About this exercise -> Duplicate all of the material below line for line, changing nothing.

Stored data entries
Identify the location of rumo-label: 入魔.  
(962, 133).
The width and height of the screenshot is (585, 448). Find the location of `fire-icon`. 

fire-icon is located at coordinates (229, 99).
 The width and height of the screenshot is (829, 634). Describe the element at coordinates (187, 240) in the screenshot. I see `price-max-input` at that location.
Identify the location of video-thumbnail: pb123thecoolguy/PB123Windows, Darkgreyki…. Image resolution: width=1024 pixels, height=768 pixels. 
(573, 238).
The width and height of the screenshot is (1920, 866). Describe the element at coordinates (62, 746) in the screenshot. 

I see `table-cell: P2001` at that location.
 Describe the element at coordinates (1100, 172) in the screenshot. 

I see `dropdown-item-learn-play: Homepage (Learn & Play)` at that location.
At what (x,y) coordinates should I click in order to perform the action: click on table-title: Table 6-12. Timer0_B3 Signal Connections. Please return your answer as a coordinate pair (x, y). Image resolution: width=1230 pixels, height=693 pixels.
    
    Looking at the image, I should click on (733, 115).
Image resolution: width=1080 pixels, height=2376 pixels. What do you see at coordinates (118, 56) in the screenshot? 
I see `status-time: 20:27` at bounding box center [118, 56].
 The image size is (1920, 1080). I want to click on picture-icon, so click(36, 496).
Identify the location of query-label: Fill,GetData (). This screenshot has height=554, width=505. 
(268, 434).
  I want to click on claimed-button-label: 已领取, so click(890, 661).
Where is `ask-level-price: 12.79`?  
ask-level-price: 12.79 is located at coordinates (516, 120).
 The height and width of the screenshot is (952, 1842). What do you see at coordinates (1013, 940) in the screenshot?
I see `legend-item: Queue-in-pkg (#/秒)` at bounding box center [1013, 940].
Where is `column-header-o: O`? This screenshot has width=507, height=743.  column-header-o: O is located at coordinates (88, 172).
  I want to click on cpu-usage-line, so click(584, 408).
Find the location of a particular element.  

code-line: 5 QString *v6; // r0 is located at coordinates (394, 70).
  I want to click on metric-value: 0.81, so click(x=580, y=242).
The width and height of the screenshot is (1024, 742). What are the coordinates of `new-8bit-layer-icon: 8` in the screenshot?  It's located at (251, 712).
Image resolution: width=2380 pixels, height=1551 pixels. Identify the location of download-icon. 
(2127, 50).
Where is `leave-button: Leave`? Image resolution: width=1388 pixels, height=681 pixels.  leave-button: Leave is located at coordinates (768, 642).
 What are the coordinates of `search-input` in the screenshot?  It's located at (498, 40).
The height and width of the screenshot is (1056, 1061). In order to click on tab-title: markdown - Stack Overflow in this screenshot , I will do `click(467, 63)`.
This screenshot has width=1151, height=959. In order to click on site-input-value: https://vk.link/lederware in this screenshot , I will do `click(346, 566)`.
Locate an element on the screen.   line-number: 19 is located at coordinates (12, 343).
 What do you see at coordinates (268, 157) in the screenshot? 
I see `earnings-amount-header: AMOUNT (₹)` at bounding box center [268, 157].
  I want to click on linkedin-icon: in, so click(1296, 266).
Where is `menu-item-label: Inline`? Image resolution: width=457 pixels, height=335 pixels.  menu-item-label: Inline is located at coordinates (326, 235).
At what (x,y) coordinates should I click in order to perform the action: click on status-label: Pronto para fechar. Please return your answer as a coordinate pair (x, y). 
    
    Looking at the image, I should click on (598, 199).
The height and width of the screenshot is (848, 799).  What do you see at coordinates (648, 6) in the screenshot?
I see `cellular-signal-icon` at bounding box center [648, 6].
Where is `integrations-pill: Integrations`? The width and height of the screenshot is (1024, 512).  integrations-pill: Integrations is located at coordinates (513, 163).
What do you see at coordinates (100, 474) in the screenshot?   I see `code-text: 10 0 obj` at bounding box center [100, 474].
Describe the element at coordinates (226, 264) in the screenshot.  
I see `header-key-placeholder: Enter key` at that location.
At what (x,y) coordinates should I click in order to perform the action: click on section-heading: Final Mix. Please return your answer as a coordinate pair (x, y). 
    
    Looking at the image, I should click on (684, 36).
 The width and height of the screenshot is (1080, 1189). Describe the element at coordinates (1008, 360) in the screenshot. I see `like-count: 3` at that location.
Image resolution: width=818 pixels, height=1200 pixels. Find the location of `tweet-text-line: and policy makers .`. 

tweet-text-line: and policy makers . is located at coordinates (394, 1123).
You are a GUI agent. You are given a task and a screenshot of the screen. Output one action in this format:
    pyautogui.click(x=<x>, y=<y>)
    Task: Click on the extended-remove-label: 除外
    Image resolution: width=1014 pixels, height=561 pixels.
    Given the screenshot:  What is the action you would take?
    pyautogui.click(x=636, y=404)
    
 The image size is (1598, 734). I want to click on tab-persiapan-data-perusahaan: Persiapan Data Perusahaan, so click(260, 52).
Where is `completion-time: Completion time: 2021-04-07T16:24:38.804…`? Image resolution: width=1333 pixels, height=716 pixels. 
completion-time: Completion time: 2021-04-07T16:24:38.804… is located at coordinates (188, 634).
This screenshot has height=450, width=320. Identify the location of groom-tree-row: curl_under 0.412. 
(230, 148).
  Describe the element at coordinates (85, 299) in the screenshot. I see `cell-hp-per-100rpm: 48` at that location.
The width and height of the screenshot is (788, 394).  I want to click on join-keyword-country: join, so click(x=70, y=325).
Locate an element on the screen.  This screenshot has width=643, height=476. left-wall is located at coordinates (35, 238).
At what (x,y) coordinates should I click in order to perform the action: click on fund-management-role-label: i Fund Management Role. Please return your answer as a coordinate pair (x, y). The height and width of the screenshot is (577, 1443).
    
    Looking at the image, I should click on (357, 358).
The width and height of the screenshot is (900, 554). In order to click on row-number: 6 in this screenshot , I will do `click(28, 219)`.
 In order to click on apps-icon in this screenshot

Result below ->
Identify the location of rumo-label: 入魔.  
(962, 133).
The width and height of the screenshot is (585, 448). Find the location of `fire-icon`. 

fire-icon is located at coordinates (229, 99).
 The width and height of the screenshot is (829, 634). Describe the element at coordinates (187, 240) in the screenshot. I see `price-max-input` at that location.
Identify the location of video-thumbnail: pb123thecoolguy/PB123Windows, Darkgreyki…. Image resolution: width=1024 pixels, height=768 pixels. 
(573, 238).
The width and height of the screenshot is (1920, 866). Describe the element at coordinates (62, 746) in the screenshot. 

I see `table-cell: P2001` at that location.
 Describe the element at coordinates (1100, 172) in the screenshot. 

I see `dropdown-item-learn-play: Homepage (Learn & Play)` at that location.
At what (x,y) coordinates should I click in order to perform the action: click on table-title: Table 6-12. Timer0_B3 Signal Connections. Please return your answer as a coordinate pair (x, y). Image resolution: width=1230 pixels, height=693 pixels.
    
    Looking at the image, I should click on (733, 115).
Image resolution: width=1080 pixels, height=2376 pixels. What do you see at coordinates (118, 56) in the screenshot? 
I see `status-time: 20:27` at bounding box center [118, 56].
 The image size is (1920, 1080). I want to click on picture-icon, so click(36, 496).
Identify the location of query-label: Fill,GetData (). This screenshot has height=554, width=505. 
(268, 434).
  I want to click on claimed-button-label: 已领取, so click(890, 661).
Where is `ask-level-price: 12.79`?  
ask-level-price: 12.79 is located at coordinates (516, 120).
 The height and width of the screenshot is (952, 1842). What do you see at coordinates (1013, 940) in the screenshot?
I see `legend-item: Queue-in-pkg (#/秒)` at bounding box center [1013, 940].
Where is `column-header-o: O`? This screenshot has width=507, height=743.  column-header-o: O is located at coordinates (88, 172).
  I want to click on cpu-usage-line, so click(584, 408).
Find the location of a particular element.  

code-line: 5 QString *v6; // r0 is located at coordinates (394, 70).
  I want to click on metric-value: 0.81, so click(x=580, y=242).
The width and height of the screenshot is (1024, 742). What are the coordinates of `new-8bit-layer-icon: 8` in the screenshot?  It's located at (251, 712).
Image resolution: width=2380 pixels, height=1551 pixels. Identify the location of download-icon. 
(2127, 50).
Where is `leave-button: Leave`? Image resolution: width=1388 pixels, height=681 pixels.  leave-button: Leave is located at coordinates (768, 642).
 What are the coordinates of `search-input` in the screenshot?  It's located at (498, 40).
The height and width of the screenshot is (1056, 1061). In order to click on tab-title: markdown - Stack Overflow in this screenshot , I will do `click(467, 63)`.
This screenshot has width=1151, height=959. In order to click on site-input-value: https://vk.link/lederware in this screenshot , I will do `click(346, 566)`.
Locate an element on the screen.   line-number: 19 is located at coordinates (12, 343).
 What do you see at coordinates (268, 157) in the screenshot? 
I see `earnings-amount-header: AMOUNT (₹)` at bounding box center [268, 157].
  I want to click on linkedin-icon: in, so click(1296, 266).
Where is `menu-item-label: Inline`? Image resolution: width=457 pixels, height=335 pixels.  menu-item-label: Inline is located at coordinates (326, 235).
At what (x,y) coordinates should I click in order to perform the action: click on status-label: Pronto para fechar. Please return your answer as a coordinate pair (x, y). 
    
    Looking at the image, I should click on (598, 199).
The height and width of the screenshot is (848, 799).  What do you see at coordinates (648, 6) in the screenshot?
I see `cellular-signal-icon` at bounding box center [648, 6].
Where is `integrations-pill: Integrations`? The width and height of the screenshot is (1024, 512).  integrations-pill: Integrations is located at coordinates (513, 163).
What do you see at coordinates (100, 474) in the screenshot?   I see `code-text: 10 0 obj` at bounding box center [100, 474].
Describe the element at coordinates (226, 264) in the screenshot.  
I see `header-key-placeholder: Enter key` at that location.
At what (x,y) coordinates should I click in order to perform the action: click on section-heading: Final Mix. Please return your answer as a coordinate pair (x, y). 
    
    Looking at the image, I should click on (684, 36).
 The width and height of the screenshot is (1080, 1189). Describe the element at coordinates (1008, 360) in the screenshot. I see `like-count: 3` at that location.
Image resolution: width=818 pixels, height=1200 pixels. Find the location of `tweet-text-line: and policy makers .`. 

tweet-text-line: and policy makers . is located at coordinates (394, 1123).
You are a GUI agent. You are given a task and a screenshot of the screen. Output one action in this format:
    pyautogui.click(x=<x>, y=<y>)
    Task: Click on the extended-remove-label: 除外
    Image resolution: width=1014 pixels, height=561 pixels.
    Given the screenshot:  What is the action you would take?
    pyautogui.click(x=636, y=404)
    
 The image size is (1598, 734). I want to click on tab-persiapan-data-perusahaan: Persiapan Data Perusahaan, so click(260, 52).
Where is `completion-time: Completion time: 2021-04-07T16:24:38.804…`? Image resolution: width=1333 pixels, height=716 pixels. 
completion-time: Completion time: 2021-04-07T16:24:38.804… is located at coordinates (188, 634).
This screenshot has height=450, width=320. Identify the location of groom-tree-row: curl_under 0.412. 
(230, 148).
  Describe the element at coordinates (85, 299) in the screenshot. I see `cell-hp-per-100rpm: 48` at that location.
The width and height of the screenshot is (788, 394).  I want to click on join-keyword-country: join, so click(x=70, y=325).
Locate an element on the screen.  This screenshot has width=643, height=476. left-wall is located at coordinates (35, 238).
At what (x,y) coordinates should I click in order to perform the action: click on fund-management-role-label: i Fund Management Role. Please return your answer as a coordinate pair (x, y). The height and width of the screenshot is (577, 1443).
    
    Looking at the image, I should click on (357, 358).
The width and height of the screenshot is (900, 554). In order to click on row-number: 6 in this screenshot , I will do `click(28, 219)`.
 In order to click on apps-icon in this screenshot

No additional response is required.